Marshall asked Fauci, “When will you as director of NIAID stop funding research in China?”

In response, Fauci said that U.S. federal agencies “had very productive peer-reviewed highly regarded research projects with our Chinese colleagues that have led to some major advances in biomedical research.”

“So I don’t think I'd be able to tell you that we are going to stop funding the Chinese,” he said.

“We obviously need to be careful and make sure that when we do fund them we have the proper peer review and we go through all the established guidelines,” he added, saying that “grants that go to foreign countries, including China, have State Department clearance.”

“Dr. Fauci’s remarks prove that China is the drug he just can’t quit,” Marshall told The Epoch Times about the NIAID head’s response.

Sen. Roger Marshall (R-Kan.) questions Dr. Anthony Fauci, director of the National Institute of Allergy and Infectious Diseases, at a Senate committee hearing on June 16, 2022. (The Epoch Times via the Senate Health, Education, Labor, and Pensions Committee)
Sen. Roger Marshall (R-Kan.) questions Dr. Anthony Fauci, director of the National Institute of Allergy and Infectious Diseases, at a Senate committee hearing on June 16, 2022. (The Epoch Times via the Senate Health, Education, Labor, and Pensions Committee)

“Dr. Fauci told the truth for once, after years of repeated dishonesty that has eroded Americans’ trust in our public health institutions. In the aftermath of the coronavirus pandemic, our government should know it’s dangerous and wrong to continue funding research projects supported by the Chinese Communist Party.”

Marshall followed up by asking Fauci if he agrees that the U.S. public lacks records and studies from EcoHealth Alliance’s research.

Fauci’s answer was evasive.

“We have access to an extraordinary amount of information that has gone there,” he said, arguing that the publicly available information in the scientific journals is sufficient.

“Obviously none of us know everything that’s going on in China, but if the question at hand is the rather small ... peer-reviewed high-priority grant that was given from Eco[Health] to China in a sub-award, we have a lot of good information that’s in the publishing.”

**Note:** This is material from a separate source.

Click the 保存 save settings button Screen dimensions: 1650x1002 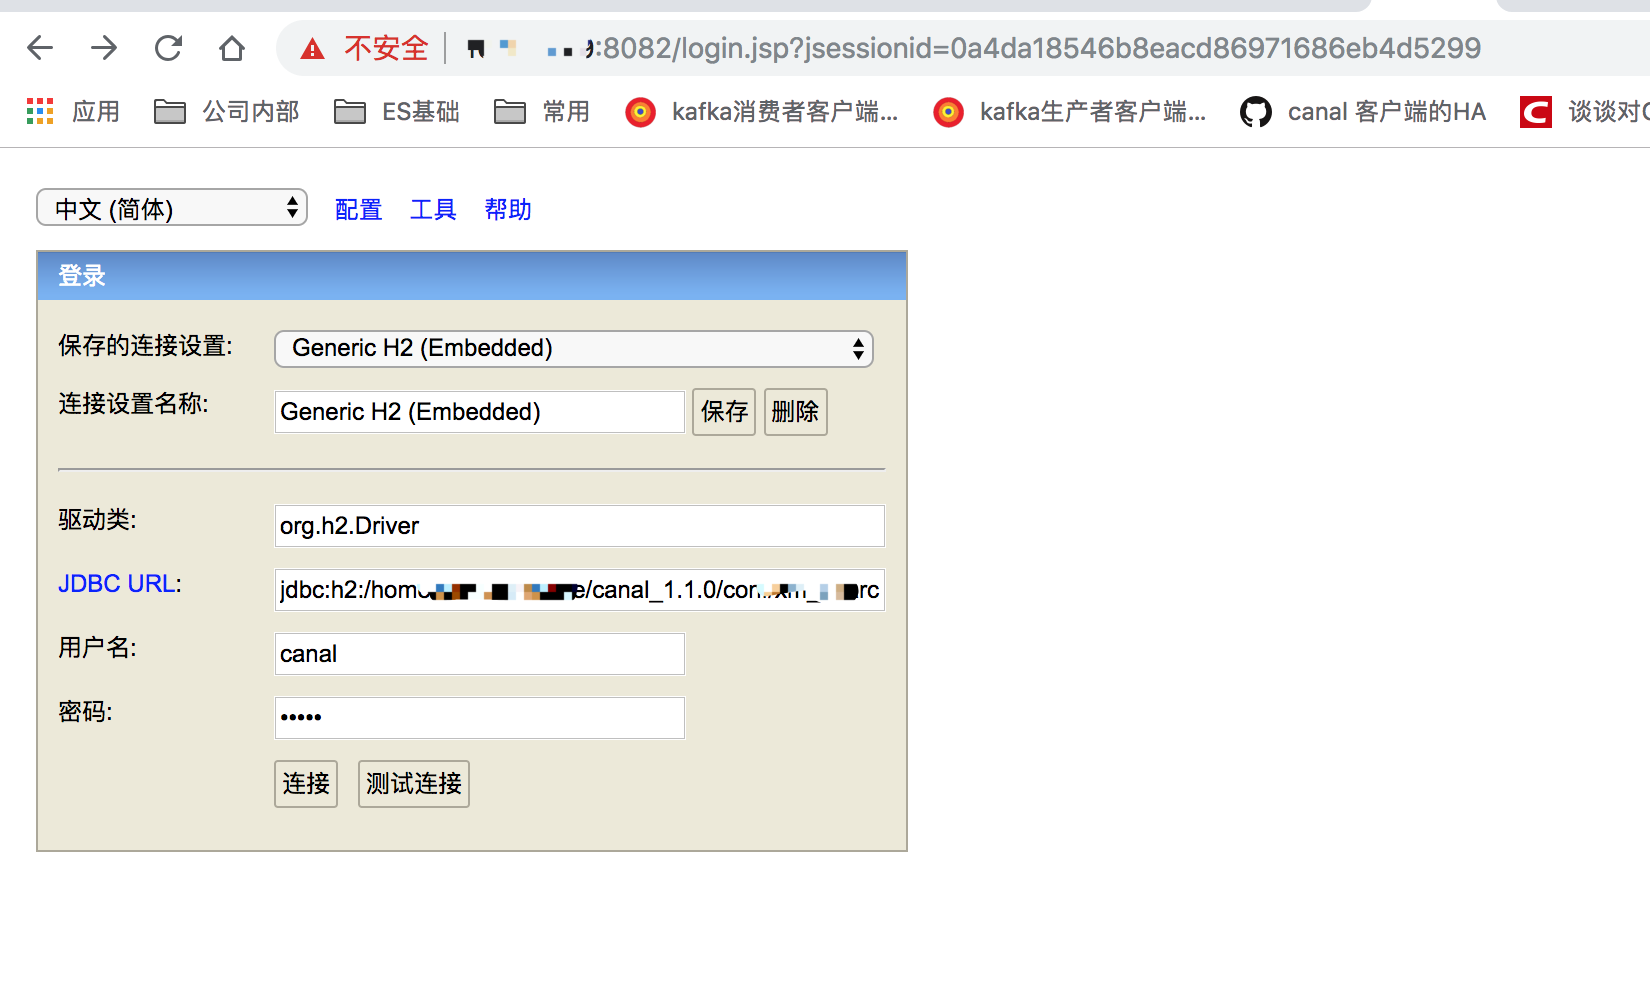723,411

The NIH gave a total of $3.1 million in grants to EcoHealth over the five years from 2014 to 2019. Almost a fifth of that, $599,000, went to the Wuhan lab, in part for identifying and altering bat coronaviruses deemed likely to infect humans, documents obtained by The Intercept show.
Fauci last week tested positive for COVID-19 and joined the June 16 Senate hearing remotely. His response to Marshall omitted any reference to EcoHealth’s lack of disclosure over some of its research activities, which would have prompted an NIH review over biosafety measures.
In this image from video, Dr. Anthony Fauci testifies remotely to a Senate panel on June 16, 2022. (The Epoch Times via the Senate Health, Education, Labor, and Pensions Committee)
In this image from video, Dr. Anthony Fauci testifies remotely to a Senate panel on June 16, 2022. (The Epoch Times via the Senate Health, Education, Labor, and Pensions Committee)
In one experiment at the Wuhan facility, funded by NIH via EcoHealth, mice infected with a modified version of the original bat coronavirus “became sicker than those infected” with the original version, an “unexpected result” that was not “something that the researchers set out to do,” Lawrence Tabak, then-principal deputy director at the NIH, told lawmakers last October.

He said EcoHealth had violated grant terms by failing to promptly notify the NIH about the finding.

Fauci, at the June 16 hearing, also told Sen. Mike Braun (R-Ind.) that he believes the outbreak of the virus “is very, very likely a jump in species from an animal host,” and less likely to be the result of a lab leak.

“I believe it’s essential to have cooperation and collaboration with the Chinese,” he said when Braun asked him whether he thinks Beijing will cooperate with him to “get to the thorough bottom of” the origins of COVID-19.